- Born: December 27, 1965 (age 60) Freiburg im Breisgau
- Citizenship: German
- Education: Albert Ludwigs University of Freiburg (MD), Heidelberg University (MD-PhD – "Habilitation"), Colorado State University (MBA)

= Eugen Leo =

German medical research scientist (born 1965)

Eugen Leo (born December 27, 1965) is a clinician-scientist and professor of medicine of German origin with a focus on development of novel immunotherapies for cancer.

== Early life and education ==
Leo was born in Freiburg im Breisgau and attended the Thomas-Strittmatter-Gymnasium in St.Georgen (Black Forest region). He then  completed his civil service and studied medicine at the Albert-Ludwigs-University in Freiburg, where he received his medical doctor degree in 1994. Part of his studies also took place at Rheinisch-Westfälische Technische Hochschule Aachen, the University of Münster, and the University of Cincinnati. He also received a master of business administration from Colorado State University in 2006.

== Professional career ==
He began his medical residency training in the Department of Hematology and Medical Oncology at Freiburg University Medical Center in 1994. Having been awarded a scholarship for cancer research by Deutsche Forschungsgemeinschaft (DFG; German Research Foundation), he completed a postdoctoral research period at the Sanford-Burnham-Prebys Medical Research Institute between 1996 and 2000 in the lab of John C. Reed.

In 2003, Leo switched his professional focus from academia to industry-based cancer research and drug development. Between 2003 and 2005, he led as medical director and vice president at Micromet AG in Munich the clinical development of the BiTE platform, a bispecific T cell engaging immunotherapy, based upon the fundamental research work of Gert Riethmüller and Peter Kufer. Leo conceived the continuous infusion concept for BiTEs and based upon this concept blinatumomab (AMG103/MT103/Blincyto, a CD19xCD3 bispecific antibody and Micromet's lead development program) reached clinical proof-of-concept after three prior phase 1 trials had failed to do so. The data of this proof-of-concept trial were published in the journal SCIENCE in 2008. This work contributed to Micromet's acquisition by Amgen in 2012 and the accelerated approval of Blincyto in 2014 by the FDA.

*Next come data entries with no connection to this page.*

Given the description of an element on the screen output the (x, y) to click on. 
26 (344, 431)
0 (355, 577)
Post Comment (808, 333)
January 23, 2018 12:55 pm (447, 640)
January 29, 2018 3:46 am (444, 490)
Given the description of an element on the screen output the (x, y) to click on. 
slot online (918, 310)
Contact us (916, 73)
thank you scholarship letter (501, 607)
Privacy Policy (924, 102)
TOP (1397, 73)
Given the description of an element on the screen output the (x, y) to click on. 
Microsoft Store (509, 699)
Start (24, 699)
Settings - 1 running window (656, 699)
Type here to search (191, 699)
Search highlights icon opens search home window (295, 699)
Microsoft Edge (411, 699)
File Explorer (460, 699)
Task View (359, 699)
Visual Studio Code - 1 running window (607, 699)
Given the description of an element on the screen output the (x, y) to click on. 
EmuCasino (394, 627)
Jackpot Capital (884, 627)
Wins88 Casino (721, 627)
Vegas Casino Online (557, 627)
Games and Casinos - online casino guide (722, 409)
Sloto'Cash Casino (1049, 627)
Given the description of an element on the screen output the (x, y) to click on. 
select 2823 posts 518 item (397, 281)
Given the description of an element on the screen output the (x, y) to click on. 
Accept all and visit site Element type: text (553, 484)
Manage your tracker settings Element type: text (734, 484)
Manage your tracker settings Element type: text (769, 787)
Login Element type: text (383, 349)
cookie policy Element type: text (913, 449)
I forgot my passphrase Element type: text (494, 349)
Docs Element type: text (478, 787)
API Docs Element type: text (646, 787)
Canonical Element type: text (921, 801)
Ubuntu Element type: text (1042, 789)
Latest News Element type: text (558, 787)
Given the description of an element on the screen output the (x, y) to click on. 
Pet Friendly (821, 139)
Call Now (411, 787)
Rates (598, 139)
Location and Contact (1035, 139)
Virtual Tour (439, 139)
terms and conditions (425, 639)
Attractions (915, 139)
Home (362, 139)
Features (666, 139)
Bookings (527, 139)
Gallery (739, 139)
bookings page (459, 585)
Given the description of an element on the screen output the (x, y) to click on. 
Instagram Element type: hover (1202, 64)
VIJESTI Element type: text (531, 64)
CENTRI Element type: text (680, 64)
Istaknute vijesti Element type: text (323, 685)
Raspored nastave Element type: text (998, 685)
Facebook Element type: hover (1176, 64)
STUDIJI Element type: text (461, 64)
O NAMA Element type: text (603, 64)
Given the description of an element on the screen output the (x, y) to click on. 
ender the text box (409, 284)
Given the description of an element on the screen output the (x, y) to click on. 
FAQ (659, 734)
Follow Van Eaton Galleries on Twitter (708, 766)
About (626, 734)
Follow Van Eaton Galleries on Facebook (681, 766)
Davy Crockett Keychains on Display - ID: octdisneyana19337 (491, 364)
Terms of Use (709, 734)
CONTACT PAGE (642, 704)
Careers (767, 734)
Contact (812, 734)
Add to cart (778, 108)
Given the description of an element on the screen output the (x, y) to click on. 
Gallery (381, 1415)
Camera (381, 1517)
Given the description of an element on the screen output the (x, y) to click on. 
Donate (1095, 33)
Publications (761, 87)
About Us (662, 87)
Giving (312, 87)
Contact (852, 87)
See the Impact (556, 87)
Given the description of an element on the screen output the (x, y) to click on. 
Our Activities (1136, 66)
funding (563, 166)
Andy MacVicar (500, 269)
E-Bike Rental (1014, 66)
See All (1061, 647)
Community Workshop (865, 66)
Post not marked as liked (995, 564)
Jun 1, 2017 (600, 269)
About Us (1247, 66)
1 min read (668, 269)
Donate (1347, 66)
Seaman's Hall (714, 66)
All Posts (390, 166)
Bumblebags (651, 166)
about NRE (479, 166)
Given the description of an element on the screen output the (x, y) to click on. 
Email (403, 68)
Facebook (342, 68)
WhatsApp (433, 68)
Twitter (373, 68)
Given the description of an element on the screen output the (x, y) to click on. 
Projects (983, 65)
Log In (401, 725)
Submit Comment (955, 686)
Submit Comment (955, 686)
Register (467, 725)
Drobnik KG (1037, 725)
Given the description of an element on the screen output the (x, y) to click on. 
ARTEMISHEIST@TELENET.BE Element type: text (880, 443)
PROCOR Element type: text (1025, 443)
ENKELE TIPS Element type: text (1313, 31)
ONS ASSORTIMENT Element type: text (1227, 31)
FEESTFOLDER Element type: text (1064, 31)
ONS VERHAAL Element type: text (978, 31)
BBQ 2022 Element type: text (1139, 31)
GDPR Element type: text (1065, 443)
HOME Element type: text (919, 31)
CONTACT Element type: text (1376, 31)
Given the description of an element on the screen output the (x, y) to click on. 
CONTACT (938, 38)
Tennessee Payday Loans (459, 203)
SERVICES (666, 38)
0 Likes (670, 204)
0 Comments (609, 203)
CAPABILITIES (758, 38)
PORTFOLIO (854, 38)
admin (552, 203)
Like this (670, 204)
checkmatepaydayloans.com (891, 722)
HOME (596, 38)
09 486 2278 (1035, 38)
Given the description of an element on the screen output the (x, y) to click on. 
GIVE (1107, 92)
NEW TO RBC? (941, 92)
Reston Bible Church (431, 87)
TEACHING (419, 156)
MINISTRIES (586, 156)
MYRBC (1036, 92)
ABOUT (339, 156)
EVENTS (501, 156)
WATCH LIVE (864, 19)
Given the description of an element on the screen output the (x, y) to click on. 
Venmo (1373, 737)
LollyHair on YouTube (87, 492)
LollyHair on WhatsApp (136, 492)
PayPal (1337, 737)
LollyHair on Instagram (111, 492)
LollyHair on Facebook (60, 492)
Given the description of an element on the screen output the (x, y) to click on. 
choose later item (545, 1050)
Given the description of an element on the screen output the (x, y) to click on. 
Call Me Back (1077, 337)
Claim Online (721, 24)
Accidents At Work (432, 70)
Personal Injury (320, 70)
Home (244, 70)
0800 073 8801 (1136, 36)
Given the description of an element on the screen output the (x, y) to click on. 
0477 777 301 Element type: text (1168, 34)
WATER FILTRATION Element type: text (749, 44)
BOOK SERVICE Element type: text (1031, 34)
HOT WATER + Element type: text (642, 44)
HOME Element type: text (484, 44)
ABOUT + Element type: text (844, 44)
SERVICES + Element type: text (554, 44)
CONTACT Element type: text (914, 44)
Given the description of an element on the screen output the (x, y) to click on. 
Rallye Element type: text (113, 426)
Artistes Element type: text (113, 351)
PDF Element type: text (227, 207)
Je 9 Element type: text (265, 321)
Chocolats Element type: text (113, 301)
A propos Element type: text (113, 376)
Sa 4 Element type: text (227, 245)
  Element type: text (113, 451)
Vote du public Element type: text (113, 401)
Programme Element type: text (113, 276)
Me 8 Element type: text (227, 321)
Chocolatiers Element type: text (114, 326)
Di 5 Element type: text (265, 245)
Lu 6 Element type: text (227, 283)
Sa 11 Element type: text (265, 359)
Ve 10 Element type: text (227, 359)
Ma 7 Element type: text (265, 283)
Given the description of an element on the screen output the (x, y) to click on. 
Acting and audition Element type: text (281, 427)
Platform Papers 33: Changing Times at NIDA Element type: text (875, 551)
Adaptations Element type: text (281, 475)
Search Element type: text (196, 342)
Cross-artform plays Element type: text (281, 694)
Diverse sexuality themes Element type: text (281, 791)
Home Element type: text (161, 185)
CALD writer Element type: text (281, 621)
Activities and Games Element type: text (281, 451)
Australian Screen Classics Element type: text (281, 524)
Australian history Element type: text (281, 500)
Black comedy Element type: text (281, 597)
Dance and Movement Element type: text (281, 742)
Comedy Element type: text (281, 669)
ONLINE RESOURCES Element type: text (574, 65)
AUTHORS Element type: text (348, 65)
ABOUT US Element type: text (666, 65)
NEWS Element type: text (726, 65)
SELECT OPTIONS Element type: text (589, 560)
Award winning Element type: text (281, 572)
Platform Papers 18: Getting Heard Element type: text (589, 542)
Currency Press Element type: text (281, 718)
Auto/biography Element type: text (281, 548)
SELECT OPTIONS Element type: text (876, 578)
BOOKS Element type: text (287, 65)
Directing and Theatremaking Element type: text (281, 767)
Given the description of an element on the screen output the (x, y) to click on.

In 2005, he joined Johnson & Johnson's Phase I/II clinical development group within the Research and Early Development Team (RED) as a member of the Oncology Therapeutic Area Leadership Team. In 2008, he became the global head of early clinical development oncology at Merck KGaA. From 2009 to 2017, Leo held leading roles in different biotechnology companies, working on experimental cancer (immuno-)therapies, including antibodies, antibody-drug conjugates, antisense oligonucleotides, kinase inhibitors and T-cell receptor therapies. He contributed to the development of AC220/quizartinib (Vanflyta; Ambit Biosciences, approved by FDA in 2023), ISTH-0036 (Isarna Therapeutics), and ICT01 (Imcheck Therapeutics), an anti-Butyrophilin-3A antibody that activates γ9δ2 T cells. From 2015 to 2017, he was chief medical officer of Rigontec GmbH and oversaw clinical development of the innate immune activator RGT-100, which was acquired by Merck Inc. in 2017.

From 2018 on, he led as chief medical officer the clinical development of the GDF-15 neutralizing antibody visugromab (CTL-002) at Catalym GmbH, with the first-in-human trial demonstrating that visugromab can reverse anti-PD-1/PD-L1 relapsed/refractory status in cancer patients. Treatment with visugromab, in combination with the anti-PD1 antibody nivolumab achieved in this trial in some metastatic solid tumor patients that had exhausted all their available treatment options (including prior anti-PD1/-L1 treatment) lasting, complete tumor remissions. The results of the trial (termed GDFATHER, for GDF-15 antibody-mediated human effector cell relocation) were published in the journal NATURE in 2024.

== Personal life ==
He lives in Germany and is a long-term member of SC Freiburg football club and the Freiburg Cathedral Construction Association ("Münsterbauverein"), who appointed him as a cathedral steward ("Münsterpfleger").